Exercise materials>

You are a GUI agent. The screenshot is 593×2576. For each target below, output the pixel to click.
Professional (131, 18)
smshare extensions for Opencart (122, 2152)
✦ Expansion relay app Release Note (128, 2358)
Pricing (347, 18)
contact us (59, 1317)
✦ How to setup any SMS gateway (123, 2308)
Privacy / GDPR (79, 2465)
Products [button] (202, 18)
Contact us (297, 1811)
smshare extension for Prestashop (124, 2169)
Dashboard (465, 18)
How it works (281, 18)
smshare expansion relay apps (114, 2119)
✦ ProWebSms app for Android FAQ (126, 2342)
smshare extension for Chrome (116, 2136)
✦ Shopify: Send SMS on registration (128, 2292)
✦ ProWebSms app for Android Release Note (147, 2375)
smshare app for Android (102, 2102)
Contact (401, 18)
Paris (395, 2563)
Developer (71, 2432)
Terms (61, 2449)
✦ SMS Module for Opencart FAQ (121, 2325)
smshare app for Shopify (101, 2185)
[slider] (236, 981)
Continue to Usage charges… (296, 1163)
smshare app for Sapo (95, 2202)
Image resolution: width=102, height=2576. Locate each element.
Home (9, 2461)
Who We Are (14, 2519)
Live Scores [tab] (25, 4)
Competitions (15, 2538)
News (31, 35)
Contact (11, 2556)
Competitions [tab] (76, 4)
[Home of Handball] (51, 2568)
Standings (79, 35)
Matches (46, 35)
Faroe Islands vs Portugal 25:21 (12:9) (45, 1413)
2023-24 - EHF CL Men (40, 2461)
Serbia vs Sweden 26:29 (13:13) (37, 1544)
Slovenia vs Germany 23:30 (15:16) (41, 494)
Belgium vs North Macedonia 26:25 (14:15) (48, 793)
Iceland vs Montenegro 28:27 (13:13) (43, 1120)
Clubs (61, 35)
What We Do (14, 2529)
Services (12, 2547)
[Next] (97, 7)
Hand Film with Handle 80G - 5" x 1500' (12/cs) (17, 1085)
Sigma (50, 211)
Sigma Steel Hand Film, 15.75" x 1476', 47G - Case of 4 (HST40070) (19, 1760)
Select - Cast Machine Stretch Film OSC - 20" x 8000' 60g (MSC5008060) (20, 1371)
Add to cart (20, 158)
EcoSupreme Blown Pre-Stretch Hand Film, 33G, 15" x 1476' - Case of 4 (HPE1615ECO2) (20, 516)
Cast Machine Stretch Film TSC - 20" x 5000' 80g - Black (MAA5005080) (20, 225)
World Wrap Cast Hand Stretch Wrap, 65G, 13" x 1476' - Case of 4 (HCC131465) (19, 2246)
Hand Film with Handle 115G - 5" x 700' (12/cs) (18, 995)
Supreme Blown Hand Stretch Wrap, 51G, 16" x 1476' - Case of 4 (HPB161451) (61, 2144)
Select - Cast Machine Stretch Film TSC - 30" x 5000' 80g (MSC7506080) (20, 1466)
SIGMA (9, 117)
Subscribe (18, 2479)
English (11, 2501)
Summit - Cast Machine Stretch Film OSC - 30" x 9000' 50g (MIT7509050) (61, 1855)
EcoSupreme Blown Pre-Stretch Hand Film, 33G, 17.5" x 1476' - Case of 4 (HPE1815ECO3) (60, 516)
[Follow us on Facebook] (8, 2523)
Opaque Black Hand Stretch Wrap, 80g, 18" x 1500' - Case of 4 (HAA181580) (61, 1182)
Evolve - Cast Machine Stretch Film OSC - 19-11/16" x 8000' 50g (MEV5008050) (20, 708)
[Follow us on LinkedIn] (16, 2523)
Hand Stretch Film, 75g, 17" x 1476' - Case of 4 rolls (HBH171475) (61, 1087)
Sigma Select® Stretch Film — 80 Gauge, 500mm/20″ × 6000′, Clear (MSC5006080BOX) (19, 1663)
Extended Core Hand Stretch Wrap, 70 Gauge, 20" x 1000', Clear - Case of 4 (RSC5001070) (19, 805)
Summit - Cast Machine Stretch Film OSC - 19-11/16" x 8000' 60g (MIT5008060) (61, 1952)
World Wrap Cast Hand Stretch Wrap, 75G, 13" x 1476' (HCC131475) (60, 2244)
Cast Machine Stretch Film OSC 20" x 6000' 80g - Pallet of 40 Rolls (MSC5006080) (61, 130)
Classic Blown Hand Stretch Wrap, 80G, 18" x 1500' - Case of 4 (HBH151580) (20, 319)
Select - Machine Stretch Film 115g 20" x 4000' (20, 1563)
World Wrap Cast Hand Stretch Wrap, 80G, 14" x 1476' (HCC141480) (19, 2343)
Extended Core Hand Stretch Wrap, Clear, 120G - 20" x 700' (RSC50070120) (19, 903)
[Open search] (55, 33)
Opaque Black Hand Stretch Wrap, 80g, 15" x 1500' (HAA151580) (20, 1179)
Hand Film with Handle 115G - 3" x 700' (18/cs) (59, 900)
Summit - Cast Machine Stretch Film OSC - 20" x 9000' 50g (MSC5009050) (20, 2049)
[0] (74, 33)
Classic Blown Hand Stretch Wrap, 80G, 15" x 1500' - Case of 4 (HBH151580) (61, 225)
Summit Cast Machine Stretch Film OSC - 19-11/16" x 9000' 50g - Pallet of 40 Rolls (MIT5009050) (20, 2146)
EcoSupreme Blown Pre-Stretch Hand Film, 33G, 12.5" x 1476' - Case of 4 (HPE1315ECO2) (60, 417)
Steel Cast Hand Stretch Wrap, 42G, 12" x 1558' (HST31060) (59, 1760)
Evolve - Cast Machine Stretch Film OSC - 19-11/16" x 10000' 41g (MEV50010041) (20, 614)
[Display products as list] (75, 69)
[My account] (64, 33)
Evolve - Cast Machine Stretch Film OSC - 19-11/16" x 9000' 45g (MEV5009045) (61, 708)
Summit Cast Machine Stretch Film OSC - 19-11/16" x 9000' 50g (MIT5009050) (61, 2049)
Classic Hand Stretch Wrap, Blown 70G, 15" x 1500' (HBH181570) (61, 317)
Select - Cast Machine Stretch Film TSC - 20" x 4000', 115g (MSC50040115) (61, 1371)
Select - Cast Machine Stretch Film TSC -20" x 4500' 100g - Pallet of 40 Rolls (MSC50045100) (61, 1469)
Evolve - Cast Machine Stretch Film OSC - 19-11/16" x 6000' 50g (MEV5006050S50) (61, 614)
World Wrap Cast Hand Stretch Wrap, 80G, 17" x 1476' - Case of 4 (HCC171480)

Exercise aim>
Set down, exactly as they stand above, the lines starting with the line with "[Open search] (55, 33)" and going on through the line with "(HPE1315ECO2) (60, 417)", and no others.

Final answer>
[Open search] (55, 33)
Opaque Black Hand Stretch Wrap, 80g, 15" x 1500' (HAA151580) (20, 1179)
Hand Film with Handle 115G - 3" x 700' (18/cs) (59, 900)
Summit - Cast Machine Stretch Film OSC - 20" x 9000' 50g (MSC5009050) (20, 2049)
[0] (74, 33)
Classic Blown Hand Stretch Wrap, 80G, 15" x 1500' - Case of 4 (HBH151580) (61, 225)
Summit Cast Machine Stretch Film OSC - 19-11/16" x 9000' 50g - Pallet of 40 Rolls (MIT5009050) (20, 2146)
EcoSupreme Blown Pre-Stretch Hand Film, 33G, 12.5" x 1476' - Case of 4 (HPE1315ECO2) (60, 417)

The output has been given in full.